(Task directions) Below are records; count the lines that hold the string "computer" and give only the count.

(Source data)
==============================
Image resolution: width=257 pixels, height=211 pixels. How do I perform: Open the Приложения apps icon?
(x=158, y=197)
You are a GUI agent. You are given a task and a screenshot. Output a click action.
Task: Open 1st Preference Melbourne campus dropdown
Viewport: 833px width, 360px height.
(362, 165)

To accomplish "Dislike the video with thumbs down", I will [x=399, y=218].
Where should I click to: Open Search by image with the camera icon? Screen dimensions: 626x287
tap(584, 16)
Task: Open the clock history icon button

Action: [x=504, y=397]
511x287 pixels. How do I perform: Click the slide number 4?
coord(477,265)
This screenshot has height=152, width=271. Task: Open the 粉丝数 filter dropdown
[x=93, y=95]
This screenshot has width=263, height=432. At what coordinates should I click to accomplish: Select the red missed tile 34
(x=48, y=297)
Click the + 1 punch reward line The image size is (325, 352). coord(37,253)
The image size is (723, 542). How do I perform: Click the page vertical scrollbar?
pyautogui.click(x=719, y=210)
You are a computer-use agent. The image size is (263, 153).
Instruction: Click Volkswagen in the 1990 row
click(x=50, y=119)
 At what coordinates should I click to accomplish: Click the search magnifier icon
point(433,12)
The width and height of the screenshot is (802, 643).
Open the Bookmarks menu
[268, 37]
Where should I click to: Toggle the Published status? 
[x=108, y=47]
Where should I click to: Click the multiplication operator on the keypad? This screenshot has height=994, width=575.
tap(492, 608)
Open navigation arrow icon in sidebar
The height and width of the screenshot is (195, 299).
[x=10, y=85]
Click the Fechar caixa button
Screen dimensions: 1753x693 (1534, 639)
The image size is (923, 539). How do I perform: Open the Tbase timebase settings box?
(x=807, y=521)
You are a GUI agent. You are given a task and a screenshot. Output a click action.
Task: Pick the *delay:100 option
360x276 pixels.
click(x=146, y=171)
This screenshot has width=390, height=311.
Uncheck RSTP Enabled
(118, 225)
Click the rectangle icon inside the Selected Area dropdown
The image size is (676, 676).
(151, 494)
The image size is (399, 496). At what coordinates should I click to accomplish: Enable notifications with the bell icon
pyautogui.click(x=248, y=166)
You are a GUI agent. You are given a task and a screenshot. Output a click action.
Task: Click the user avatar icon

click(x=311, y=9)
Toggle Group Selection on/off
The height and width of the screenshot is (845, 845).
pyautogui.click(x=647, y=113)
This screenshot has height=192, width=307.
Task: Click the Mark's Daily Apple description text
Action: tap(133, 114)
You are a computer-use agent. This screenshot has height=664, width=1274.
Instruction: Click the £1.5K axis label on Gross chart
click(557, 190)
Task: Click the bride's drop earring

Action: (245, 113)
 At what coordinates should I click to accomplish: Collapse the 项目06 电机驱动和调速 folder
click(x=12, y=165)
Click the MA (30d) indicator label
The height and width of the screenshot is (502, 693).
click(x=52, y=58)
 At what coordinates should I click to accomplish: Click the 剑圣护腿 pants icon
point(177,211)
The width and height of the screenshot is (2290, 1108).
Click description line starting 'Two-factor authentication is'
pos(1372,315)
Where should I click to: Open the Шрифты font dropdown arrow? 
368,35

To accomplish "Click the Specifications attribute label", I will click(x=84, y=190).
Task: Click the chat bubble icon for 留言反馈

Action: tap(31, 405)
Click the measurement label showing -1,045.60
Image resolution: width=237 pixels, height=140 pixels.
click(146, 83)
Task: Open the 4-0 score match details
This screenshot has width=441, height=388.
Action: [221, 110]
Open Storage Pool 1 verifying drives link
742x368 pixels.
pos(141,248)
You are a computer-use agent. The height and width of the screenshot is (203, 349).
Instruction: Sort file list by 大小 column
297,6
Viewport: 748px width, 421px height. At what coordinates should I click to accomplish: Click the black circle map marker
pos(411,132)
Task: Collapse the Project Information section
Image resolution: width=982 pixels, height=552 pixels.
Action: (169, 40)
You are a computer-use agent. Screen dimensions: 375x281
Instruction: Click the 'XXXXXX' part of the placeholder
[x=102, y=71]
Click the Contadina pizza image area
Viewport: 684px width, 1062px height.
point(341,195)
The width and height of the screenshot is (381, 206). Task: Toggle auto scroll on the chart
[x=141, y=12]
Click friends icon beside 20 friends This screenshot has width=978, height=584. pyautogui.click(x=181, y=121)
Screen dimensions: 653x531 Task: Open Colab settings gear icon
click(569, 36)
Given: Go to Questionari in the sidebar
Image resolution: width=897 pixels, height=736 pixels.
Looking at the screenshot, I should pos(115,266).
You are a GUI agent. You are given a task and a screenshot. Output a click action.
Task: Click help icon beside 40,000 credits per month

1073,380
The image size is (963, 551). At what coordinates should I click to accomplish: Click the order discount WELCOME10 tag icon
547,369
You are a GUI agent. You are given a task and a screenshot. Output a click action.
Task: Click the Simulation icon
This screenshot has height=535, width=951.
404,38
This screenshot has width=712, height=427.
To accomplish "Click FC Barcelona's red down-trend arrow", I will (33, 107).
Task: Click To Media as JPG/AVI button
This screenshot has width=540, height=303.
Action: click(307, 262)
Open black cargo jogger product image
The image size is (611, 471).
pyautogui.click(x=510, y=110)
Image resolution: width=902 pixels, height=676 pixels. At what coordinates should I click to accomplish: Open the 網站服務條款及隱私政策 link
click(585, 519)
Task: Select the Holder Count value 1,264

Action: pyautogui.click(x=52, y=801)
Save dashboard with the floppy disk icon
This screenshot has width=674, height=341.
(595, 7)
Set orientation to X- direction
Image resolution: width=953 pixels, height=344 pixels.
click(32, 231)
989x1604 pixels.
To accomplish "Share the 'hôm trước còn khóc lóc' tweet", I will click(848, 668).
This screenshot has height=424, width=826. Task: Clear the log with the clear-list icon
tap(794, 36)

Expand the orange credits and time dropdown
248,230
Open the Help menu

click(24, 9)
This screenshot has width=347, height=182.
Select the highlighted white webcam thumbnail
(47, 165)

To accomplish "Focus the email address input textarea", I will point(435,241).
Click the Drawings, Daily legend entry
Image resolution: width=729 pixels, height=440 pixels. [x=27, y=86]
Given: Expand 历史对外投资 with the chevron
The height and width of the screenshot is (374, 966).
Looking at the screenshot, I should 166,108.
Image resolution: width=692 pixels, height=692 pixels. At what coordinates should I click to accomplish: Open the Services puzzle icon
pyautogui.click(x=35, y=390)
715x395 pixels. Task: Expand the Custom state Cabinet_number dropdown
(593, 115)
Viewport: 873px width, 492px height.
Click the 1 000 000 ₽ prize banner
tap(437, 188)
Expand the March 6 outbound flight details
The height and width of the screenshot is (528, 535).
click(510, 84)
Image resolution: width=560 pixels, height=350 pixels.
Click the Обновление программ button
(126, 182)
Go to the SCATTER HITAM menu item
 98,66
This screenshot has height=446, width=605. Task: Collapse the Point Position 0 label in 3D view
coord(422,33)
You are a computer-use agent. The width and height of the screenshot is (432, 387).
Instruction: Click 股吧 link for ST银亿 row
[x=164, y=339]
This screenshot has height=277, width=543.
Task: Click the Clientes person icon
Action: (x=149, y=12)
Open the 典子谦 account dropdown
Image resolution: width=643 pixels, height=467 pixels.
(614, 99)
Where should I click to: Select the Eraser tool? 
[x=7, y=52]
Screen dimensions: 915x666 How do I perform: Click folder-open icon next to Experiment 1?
==============================
(Output of the exercise) 5